Art 7-VI. Il est proposé d’insérer que “L’obligation d’inscription dans le fichier national d’identification ne s’applique pas aux spécimens qu’il est prévu de réintroduire dans le milieu naturel.” Comme indiqué plus haut, cette disposition n’est pas assez claire et cadrée pour éviter la fraude et les détournements. Art.8- Il y a aucune raison objective que les détenteurs d’appelants utilisés à la chasse échappent à l’encadrement très spécifique de la détention d’animaux non domestiques de cet arrêté. Nous sommes donc contre cette exemption “chasse”.
Art. 13- Il est proposé d’ajouter que la détention est soumise à déclaration notamment lorsque “la détention de rapaces en vue de la chasse au vol ne dépasse pas un effectif total de 6 spécimens”. Cette disposition n’est pas claire au regard du tableau de l’Annexe II. A moins qu’il ne s’agisse d’une deuxième exemption “chasse”. Sans doute faut-il voir là une demande de l’Association Nationale des Fauconniers et Autoursiers français (ANFA).
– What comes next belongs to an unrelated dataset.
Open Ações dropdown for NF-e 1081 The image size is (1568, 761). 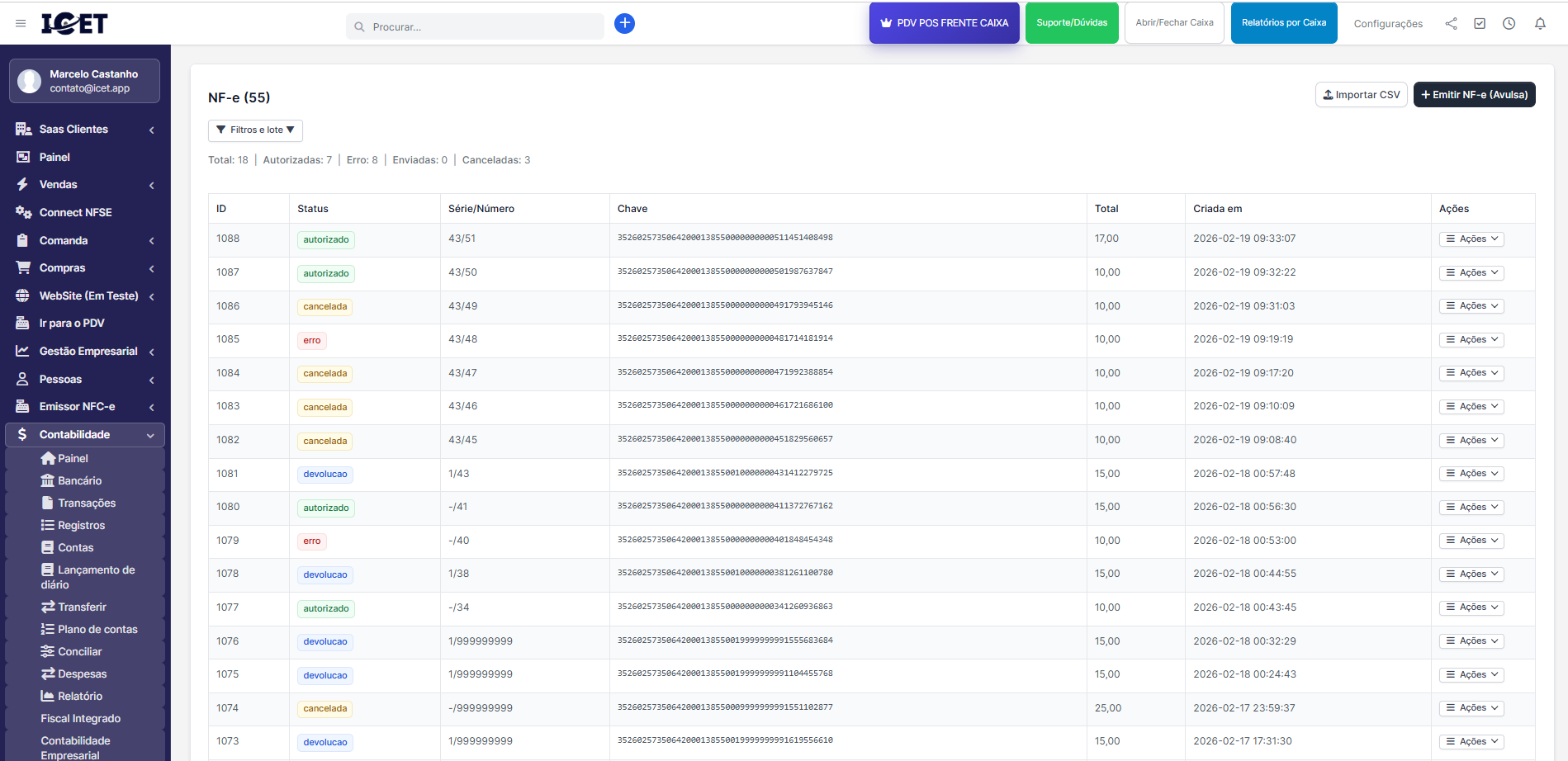(1471, 474)
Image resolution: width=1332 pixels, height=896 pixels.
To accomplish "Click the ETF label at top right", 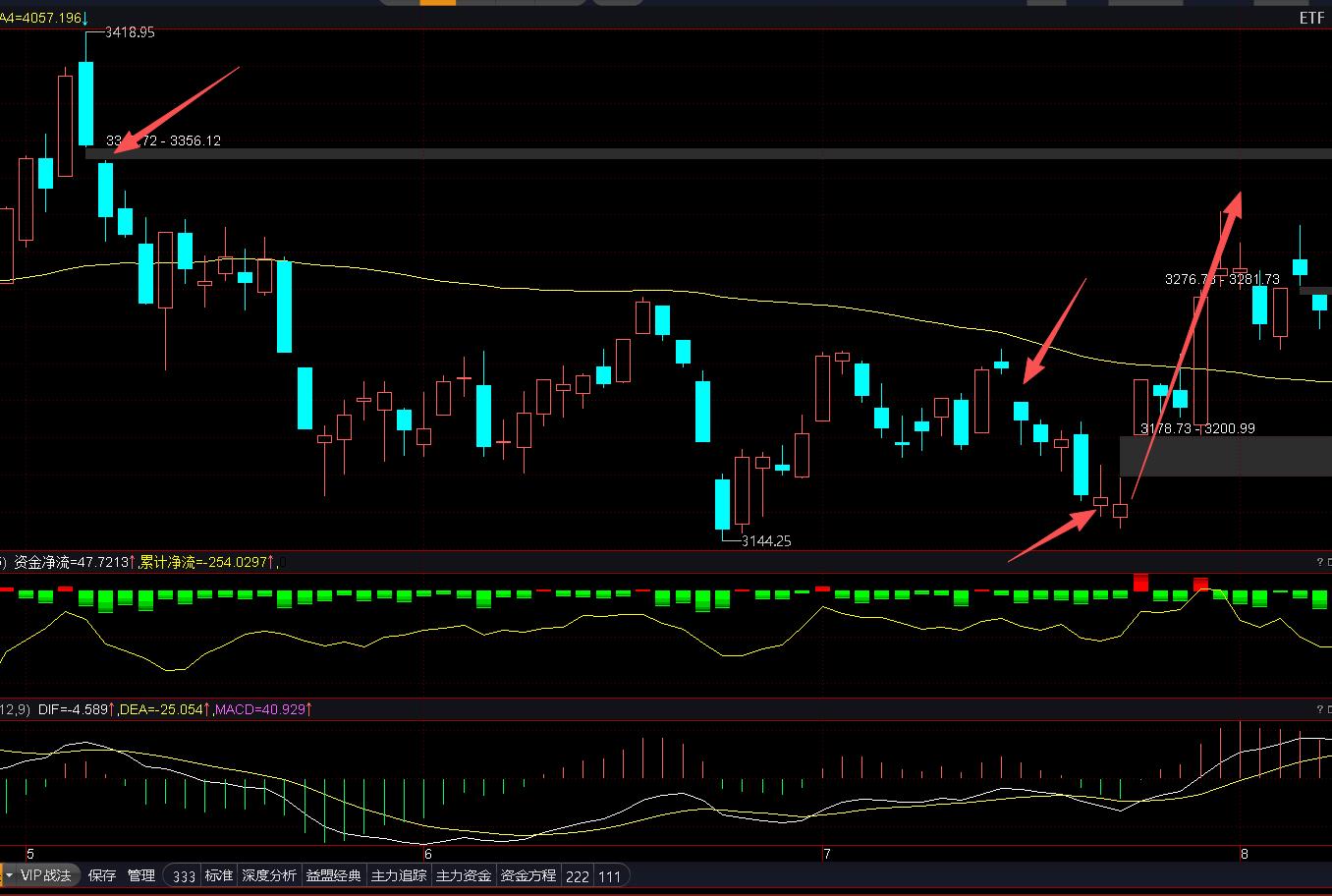I will pyautogui.click(x=1311, y=19).
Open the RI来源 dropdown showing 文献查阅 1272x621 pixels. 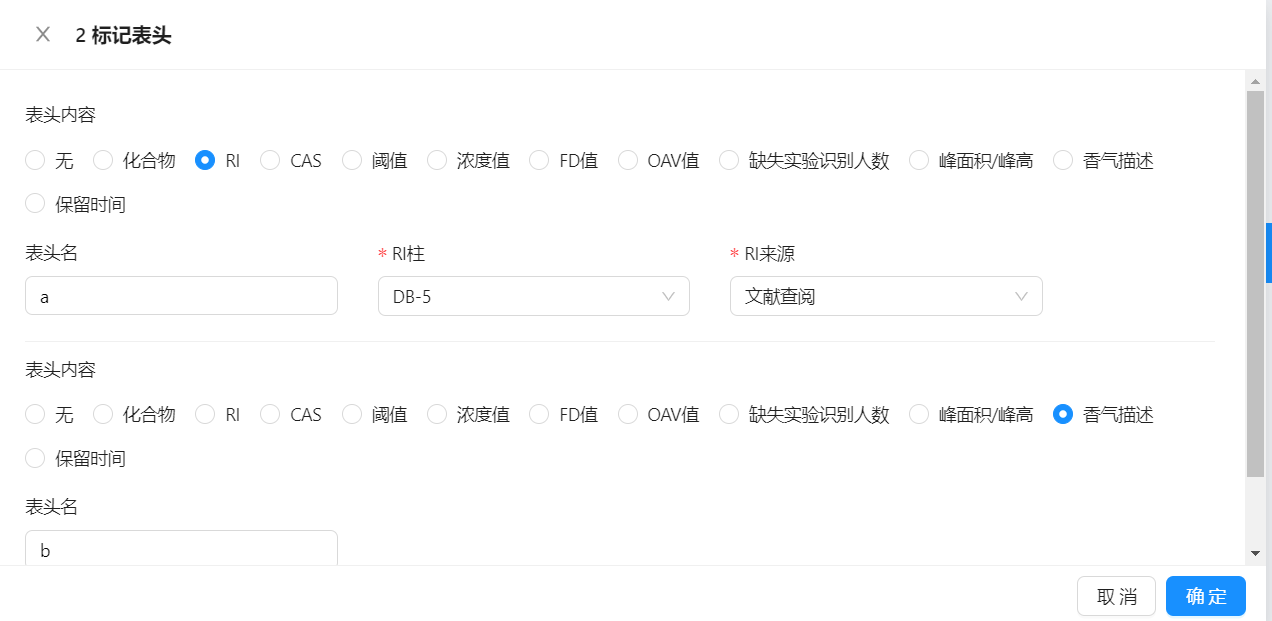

Nous sommes opposés au passe-droit pour la chasse au vol. Article 16- La justification de l’origine légale du spécimen devrait être dans tous les dossiers de déclaration, quelle que soit sa provenance.
Annexe II- La révision de cet arrêté aurait dû être l’occasion d’abaisser certains seuils. Les caméléons casqués et les caméléons panthère inscrits en Annexe II de la CITES devraient être détenus après obtention d’un certificat de capacité et d’une autorisation d’ouverture dès le premier spécimen et il est toujours étonnant de lire que l’on peut avoir à la maison jusqu’à 3 boas constricteurs sans aucune formalité. Ce ne sont que des exemples et dans “A la Trace” en France, en Allemagne et dans d’autre pays de l’Union européenne, les abandons de boas se multiplient (en plein hiver).
– Les dendrobates qui font l’objet d’un fort trafic international devraient également être détenus après obtention d’un certificat de capacité et d’une autorisation d’ouverture, dès le premier spécimen. A terme ils devraient être exclus de la liste positive.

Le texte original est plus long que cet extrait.